Evidence for Baptism of Children
11IRENAEUS: For he came to save all by means of himself-all, I say, who by him are born again to God-infants, children, adolescents, young people, and old people. (Against Heresies 2.22.4)
12TERTULLIAN: According to the circumstances and nature, and also age, of each person, the delay of baptism is more suitable, especially in the case of small children. What is the necessity, if there is no such necessity, for the sponsors as well to be brought into danger, since they may fail to keep their promises by reason of death or be deceived by an evil disposition which grows up in the child? The Lord indeed says, “Do not forbid them to come to me.” Let them “come” then while they are growing up, while they are learning, while they are instructed why they are coming. Let them become Christians when they are able to know Christ. In what respect does the innocent period of life hasten to the remission of sins? Should we act more cautiously in worldly matters, so that divine things are given to those to whom earthly property is not given? Let them learn to ask for salvation so that you may be seen to have given “to him who asks.” (On Baptism 18)
13HIPPOLYTUS: And they shall baptise the little children first. And if they can answer for themselves, let them answer. But if they cannot, let their parents answer or someone from their family. And next they shall baptise the grown men; and last the women. (Apostolic Tradition 21.3-5)4
14ORIGEN: I take this occasion to discuss something which our brothers often inquire about. Infants are baptized for the remission of sins. Of what kinds? Or when did they sin? But since “No one is exempt from stain,” one removes the stain by the mystery of baptism. For this reason infants also are baptized. For “Unless one is born of water and the Spirit he cannot enter the kingdom of heaven.” (Homily on Luke 14.5)
15[After quoting Psalm 51:5 and Job 14:4] These verses may be adduced when it is asked why, since the baptism of the church is given for the remission of sins, baptism according to the practice of the church is given even to infants; since indeed if there is in infants nothing which ought to pertain to forgiveness and mercy, the grace of baptism would be superfluous. (Homily on Leviticus 8.3)
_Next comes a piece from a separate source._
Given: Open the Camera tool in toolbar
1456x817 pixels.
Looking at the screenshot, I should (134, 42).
16[After quoting Leviticus 12:8 and Psalm 51:5] For this also the church had a tradition from the apostles, to give baptism even to infants. For they to whom the secrets of the divine mysteries were given knew that there is in all persons the natural stains of sin which must be washed away by the water and the Spirit. On account of these stains the body itself is called the body of sin. (Commentary on Romans 5.19)
17CYPRIAN: If, when they afterwards come to believe, forgiveness of sins is granted even to the worst transgressors and to those who have previously sinned much against God, and if no one is held back from baptism and grace; how much less ought an infant to be held back, who having been born recently has not sinned, except in that being born physically according to Adam, the infant has contracted the contagion of the ancient death by its first birth. The infant approaches that much more easily to the reception of the forgiveness of sins because the sins remitted to it are not its own, but those of another. (Epistle 64 )
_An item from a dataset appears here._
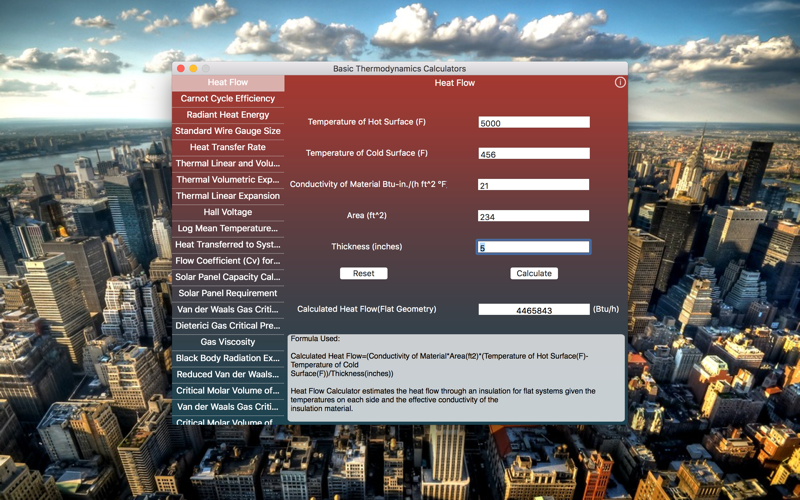The image size is (800, 500).
Task: Open Log Mean Temperature calculator
Action: (228, 228)
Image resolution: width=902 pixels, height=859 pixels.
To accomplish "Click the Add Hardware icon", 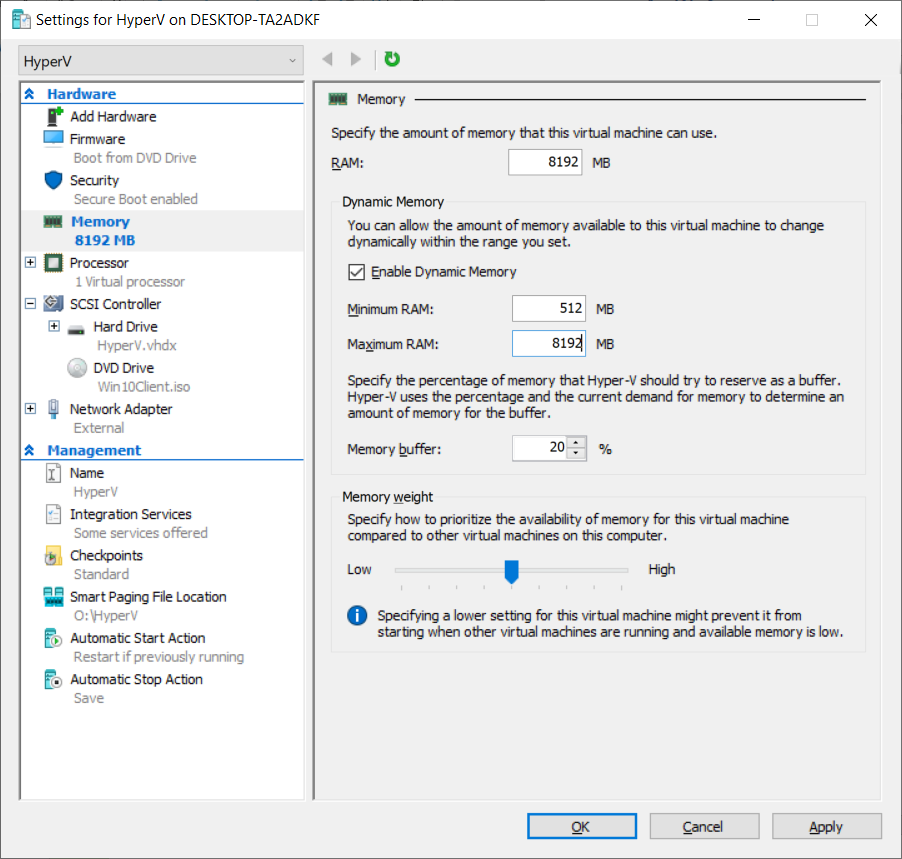I will [x=54, y=117].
18Eusebius, an infant, going to the place of the saints, being without sin through his age, rests in peace.5
19Sweet Tyche lived one year, ten months, fifteen days, Received [grace] on the eighth day before the Kalends. Gave up [her soul] on the same day. (Inscriptiones latinae christianae veteres, Vol. I, number 1531)6
20Postumius Eutenion, a believer, who obtained holy grace the day before his birthday at a very late hour and died. He lived six years and was buried on the fifth of Ides of July on the day of Jupiter on which he was born. His soul is with the saints in peace. Felicissimus, Eutheria, and Festa his grandmother to their worthy son Postumius. (ILCV 1:1524, from the early fourth century)
21Irene who lived with her parents ten months and six days received [grace] seven days before the Ides of April and gave up [her soul] on the Ides of April. (ILCV 1:1532)
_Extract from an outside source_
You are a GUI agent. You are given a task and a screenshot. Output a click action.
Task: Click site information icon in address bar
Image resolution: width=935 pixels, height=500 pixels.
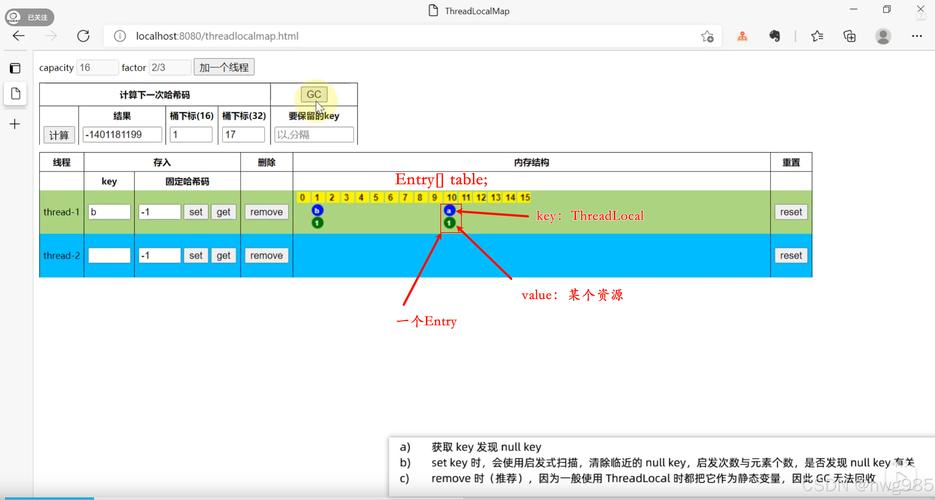[x=119, y=36]
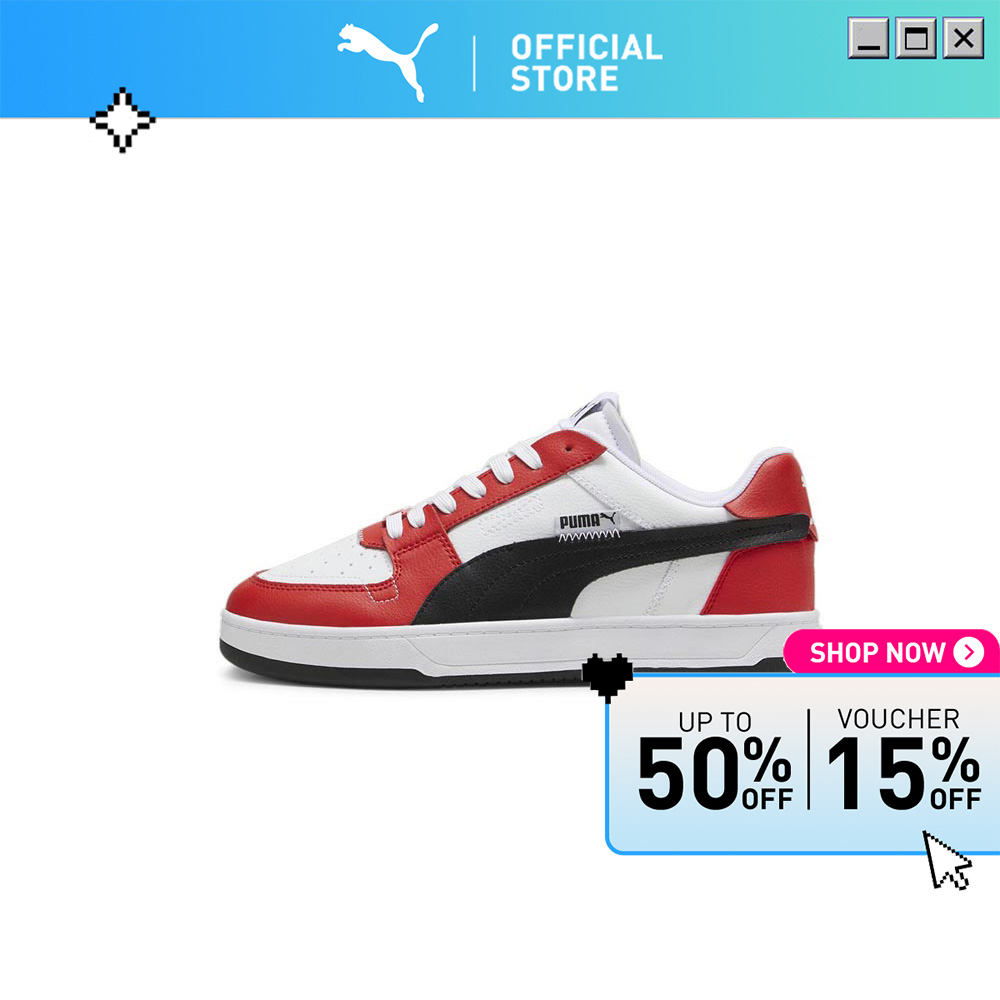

22To the sacred divine dead. Florentius made this monument to his worthy son Appronianus, who lived one year, nine months, and five days. Since he was dearly loved by his grandmother, and she saw that he was going to die, she asked from the church that he might depart from the world a believer. (ILCV 1:1343, from the third century)
23Pastor, Titiana, Marciana, and Chreste made this for Marcianus, their worthy son in Christ, who lived twelve years, two months, and . . . days, who received [grace] on the twelfth day before the Kalends of October, Marianus and Patemus the second time being consuls, and gave up [his soul] on the eleventh day before the Kalends. Live among the saints in eternity. (ILCV 11:3315, dated A.D. 268)
24Innocent, the neophyte, lived twenty-three years. (ILCV 1:1484)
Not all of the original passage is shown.